I finished You Were Here by Cori McCarthy the other night and it was so satisfying! Told in alternating voices, this is a story of grief and stubbornness and the need to put the past to rest. Serious stuff! McCarthy's mix of characters, words and graphics spins this book right along.
I worried at first that this would just be another "dead family member" book. Then it morphed into a book about meeting unrealistic expectations and then it turned into a graphic novel and the whole time this group of five teens are fighting, musing, obsessing, and engaging in risky behavior - lots and lots of risky, perilous, dare-devil behavior. (Definitely Teen Readers!)

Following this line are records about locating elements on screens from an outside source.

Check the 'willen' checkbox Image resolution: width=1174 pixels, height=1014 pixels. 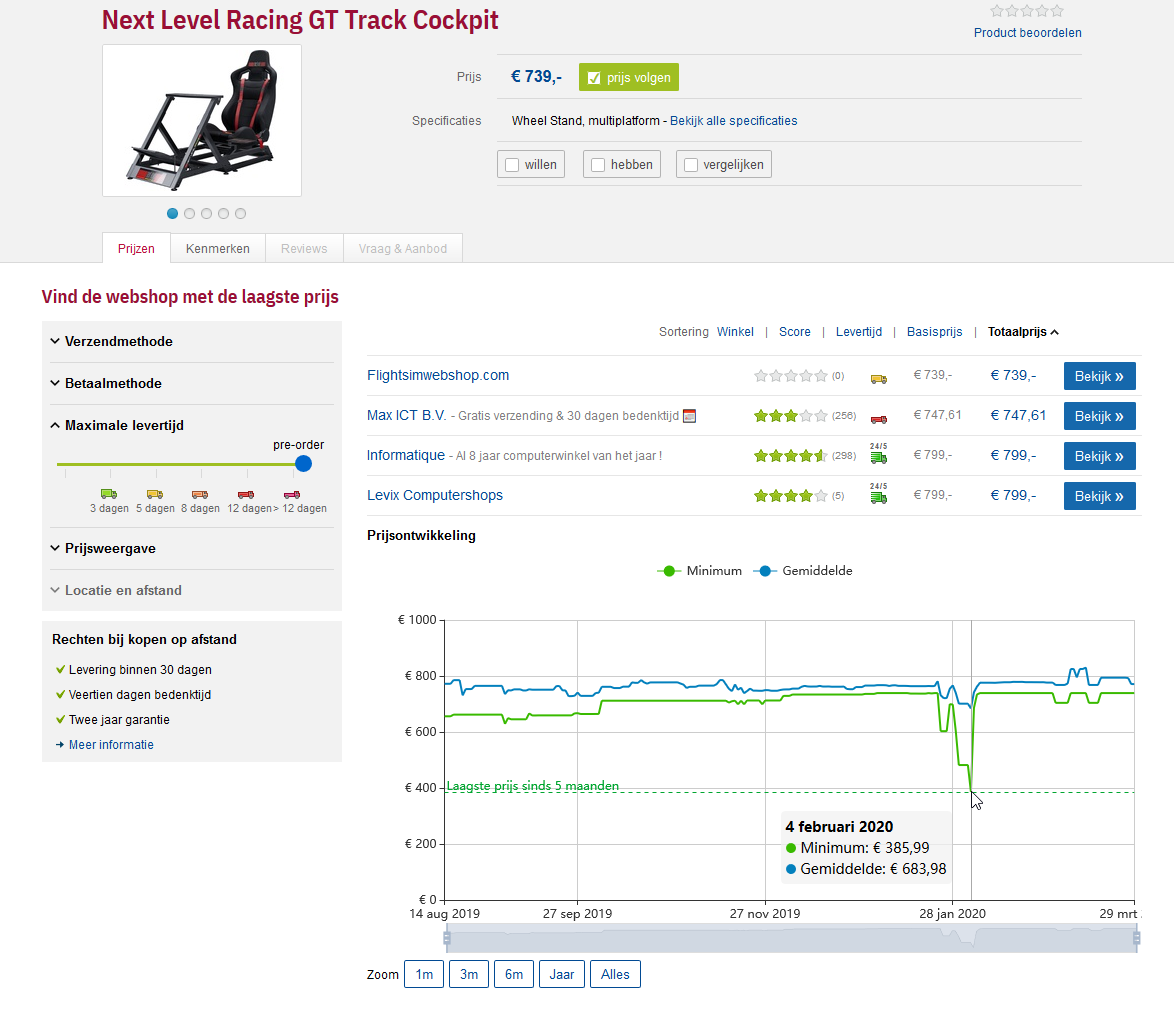[512, 165]
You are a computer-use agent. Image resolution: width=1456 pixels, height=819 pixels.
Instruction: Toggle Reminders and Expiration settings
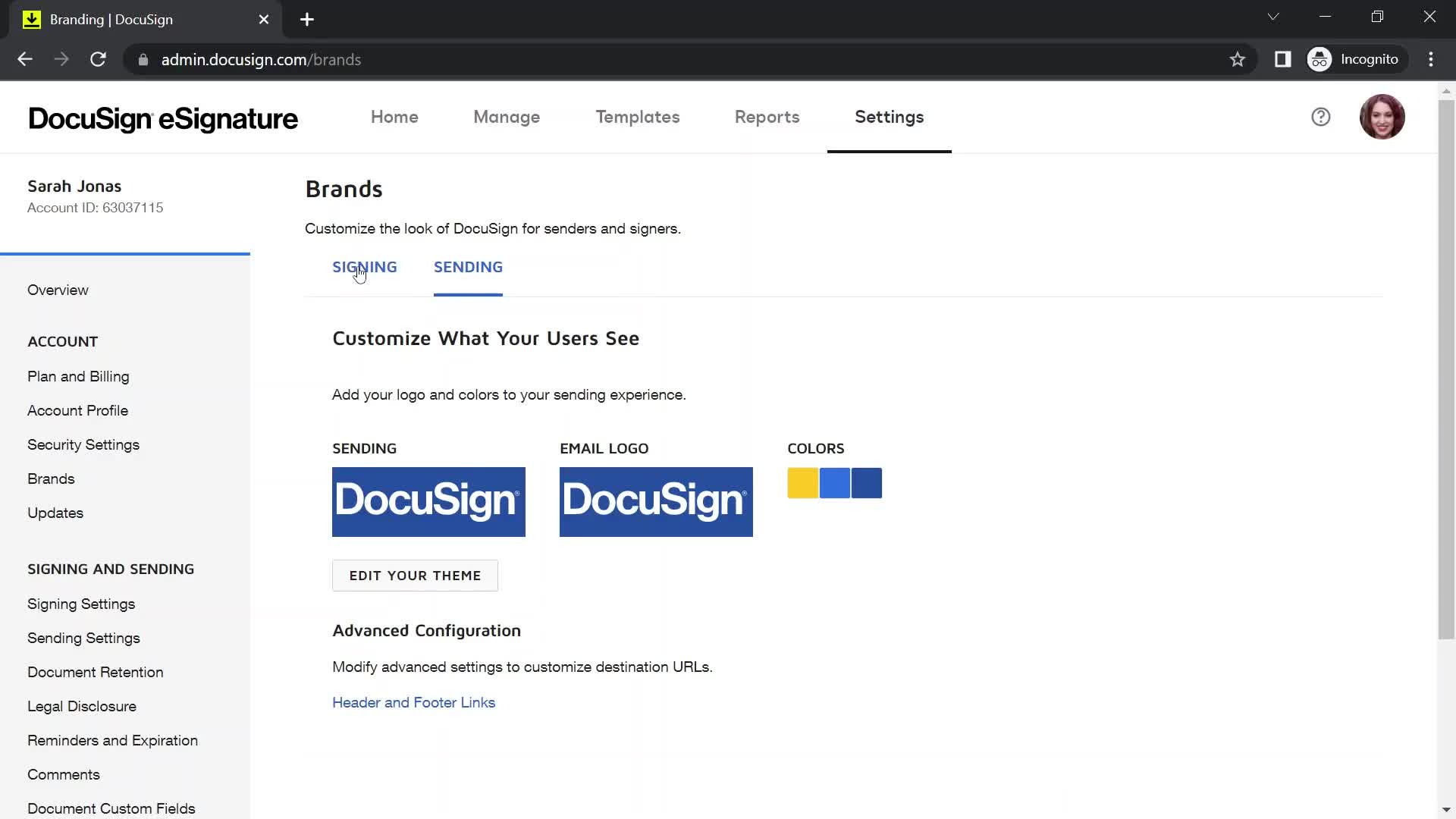[113, 740]
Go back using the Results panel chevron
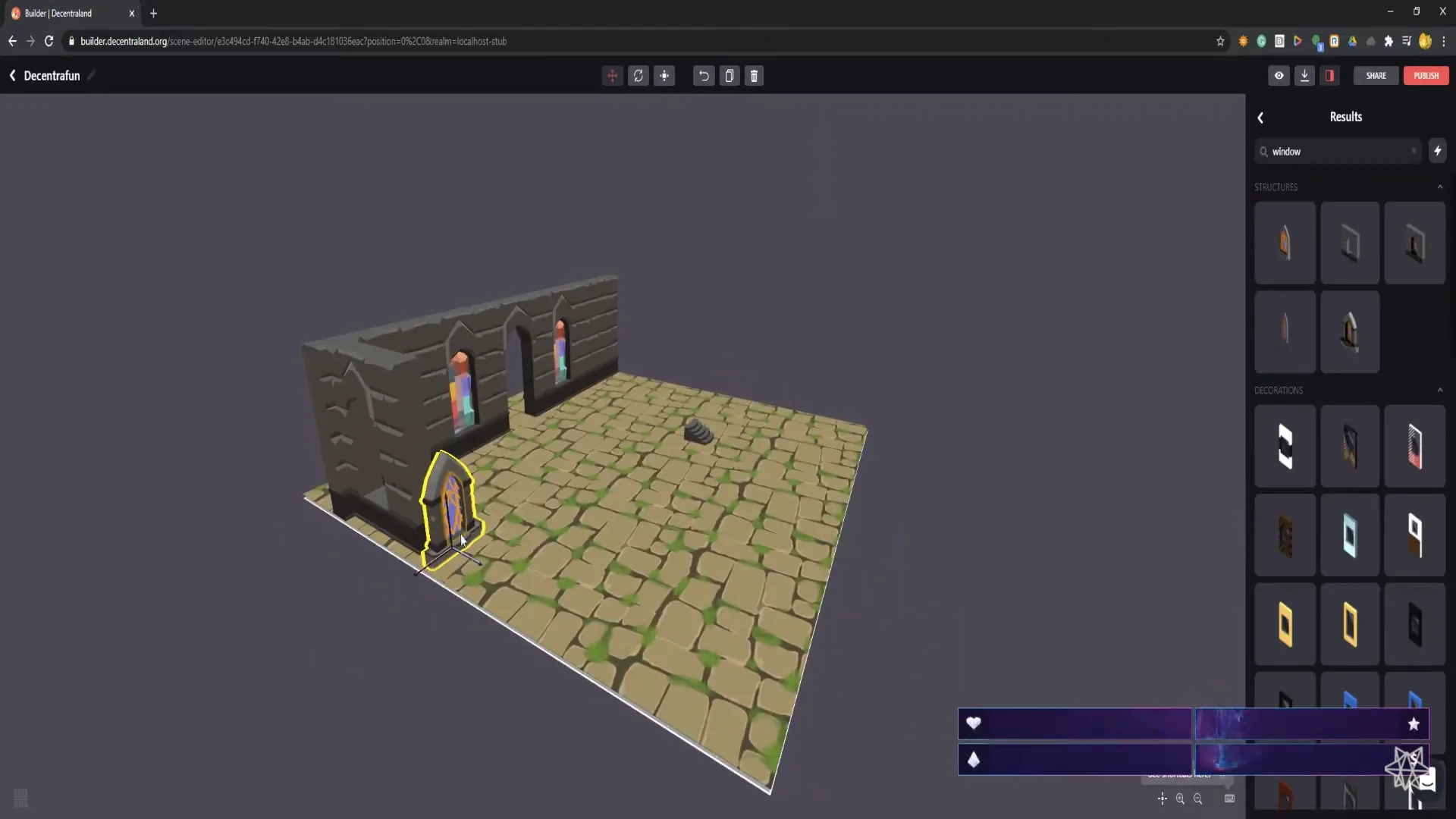Screen dimensions: 1456x819 click(x=1260, y=118)
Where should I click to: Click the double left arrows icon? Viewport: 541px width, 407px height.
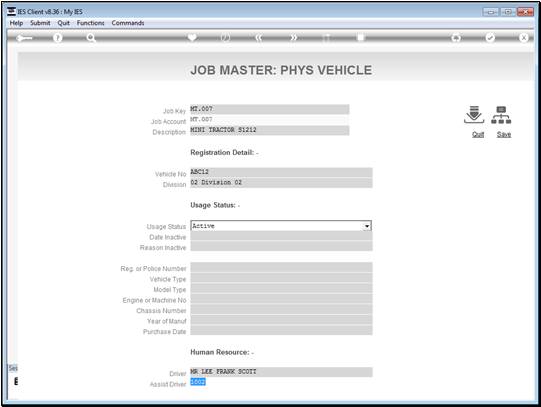click(259, 38)

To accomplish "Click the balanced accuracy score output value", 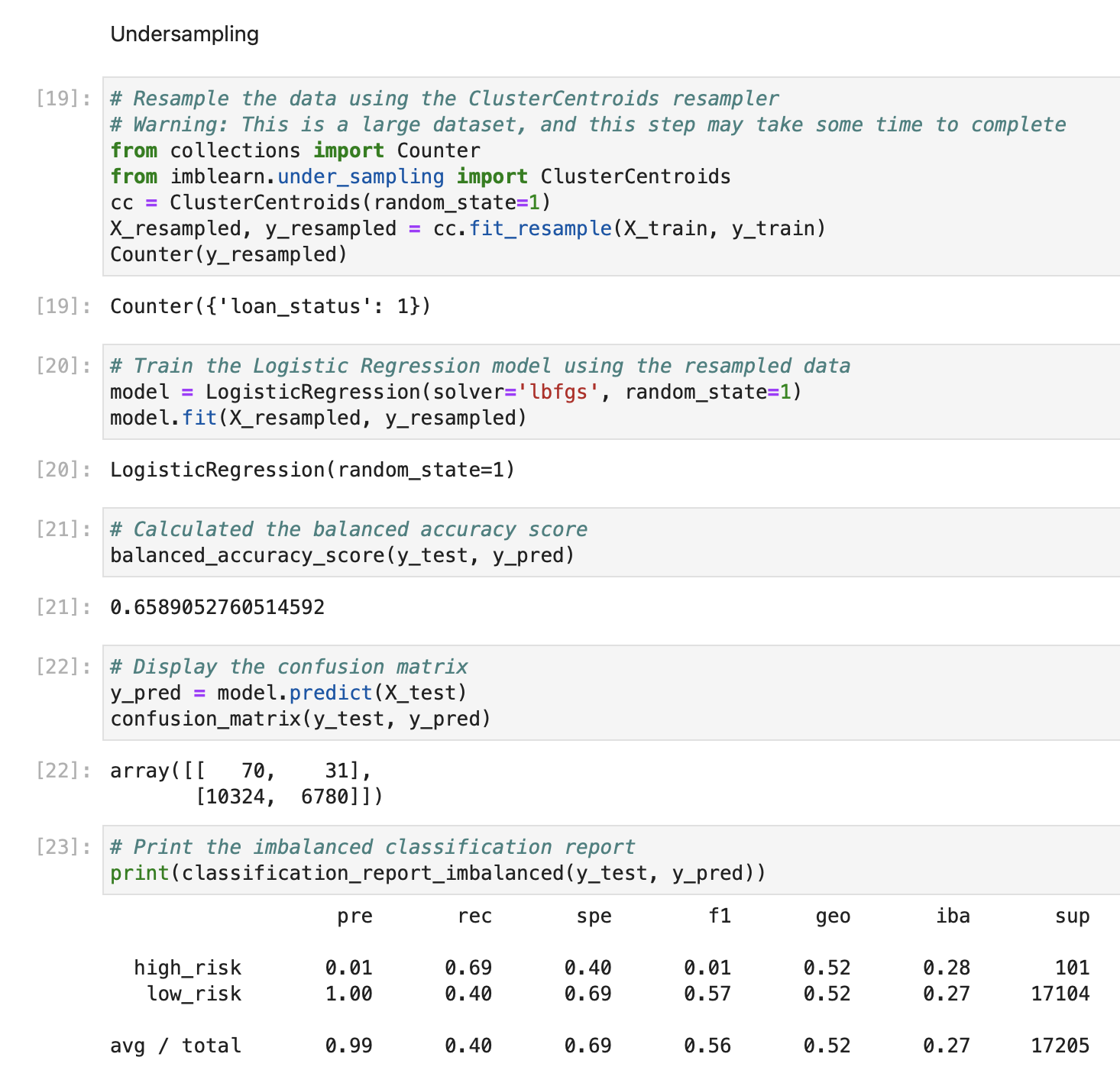I will pos(216,606).
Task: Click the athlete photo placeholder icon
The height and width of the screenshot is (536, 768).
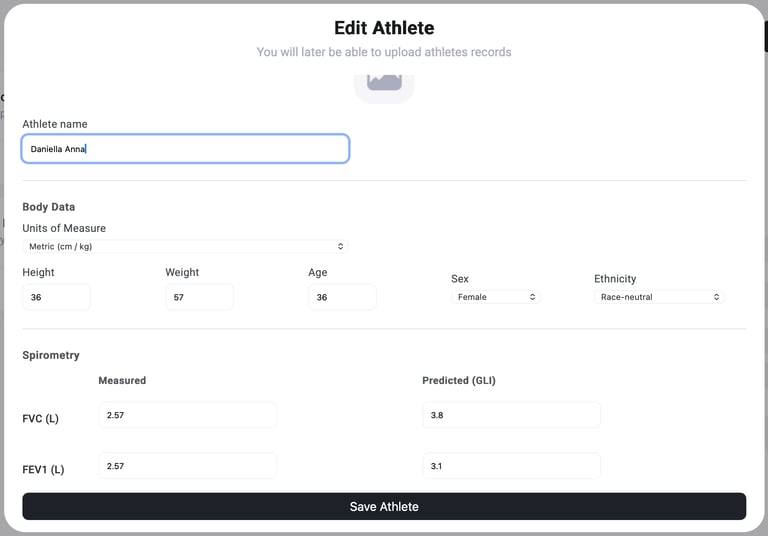Action: click(384, 82)
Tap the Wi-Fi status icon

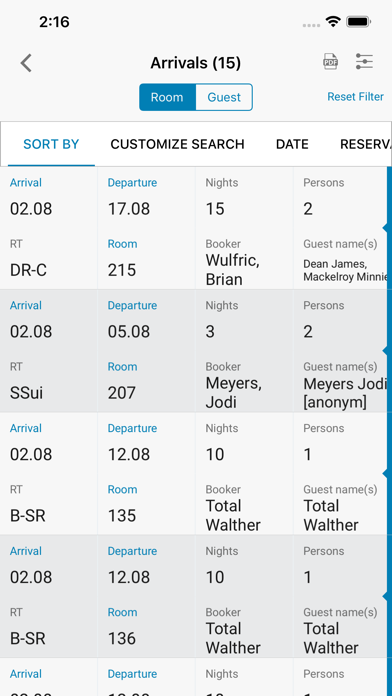tap(333, 21)
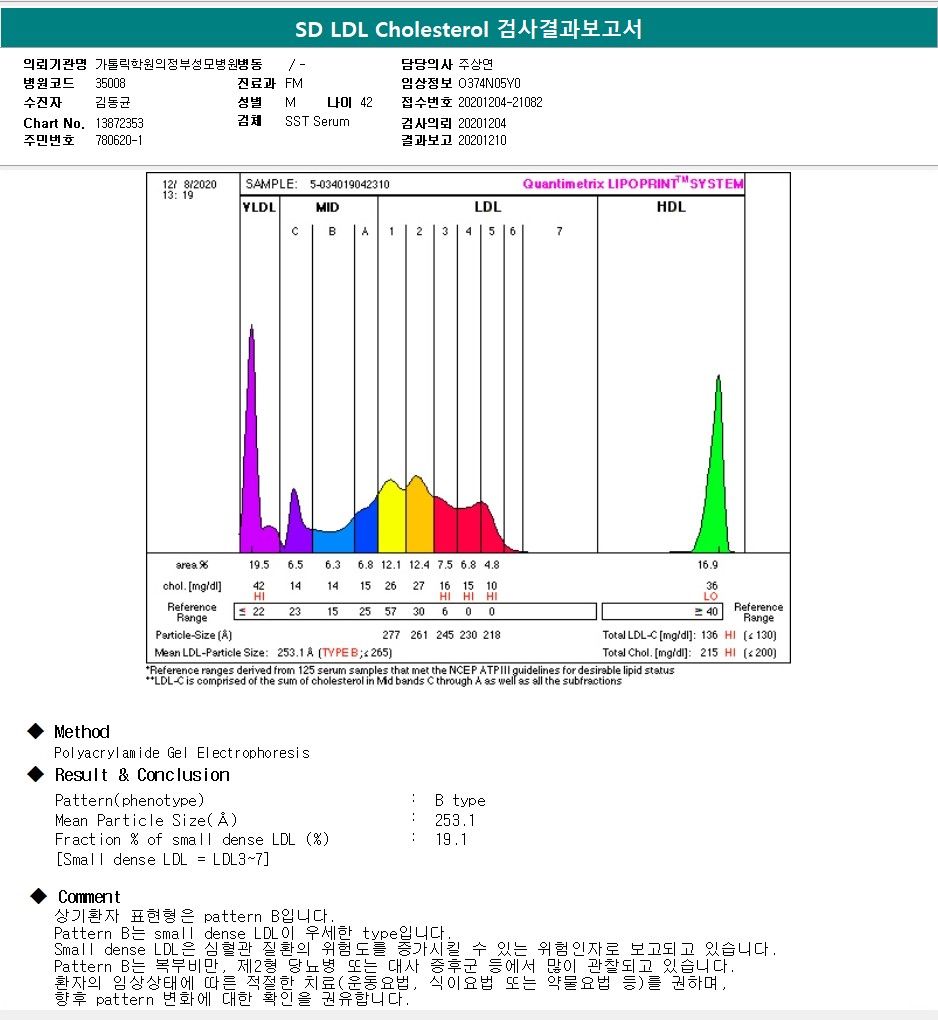
Task: Click the LDL section header
Action: 487,208
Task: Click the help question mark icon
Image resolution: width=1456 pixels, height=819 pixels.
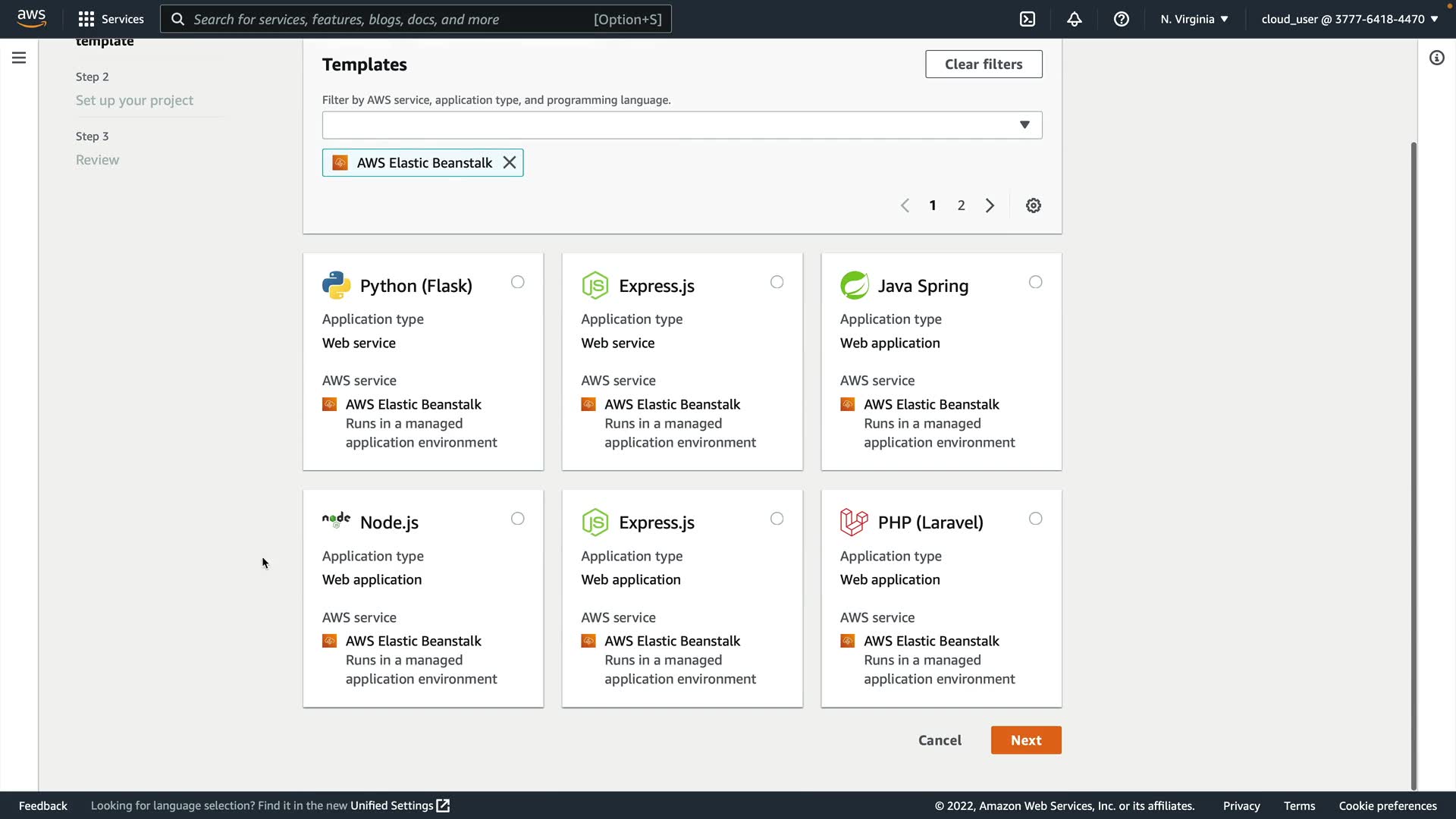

So read it. It is emotionally manipulating, but most good books are. And the resolution is realistic and, as I mentioned before, satisfying.
The Wrinkled Crown by Anne Nesbet is a wrinkled book. Linny lives in Lourka where no trail is a straight line - or even the same from trip to trip. Here stories can change reality. When Linny breaks the most sacred taboo in the hills, her best friend and tether-twin, Sayra, is the one who pays the price.
Linny takes her forbidden lourka - a stringed musical instrument - and runs away to the Plains to find a cure for Sayra's fading away illness.
Linny and her friend, Edmund, are caught up in a civil struggle between a faction that believes everything should be mapped, straight, smooth and mechanical - and a faction that honors magic and wrinkles of all sorts.
I ended up skimming and, alas, skipping. If I had more time I may have enjoyed the arguments and adventures and authoritarian quasi-villains. The book is as wrinkled as its title. But it is a solid beginning of a new magical trilogy(?) or series. (Grades 5 through 7, though younger readers with skills and stamina will enjoy this book.)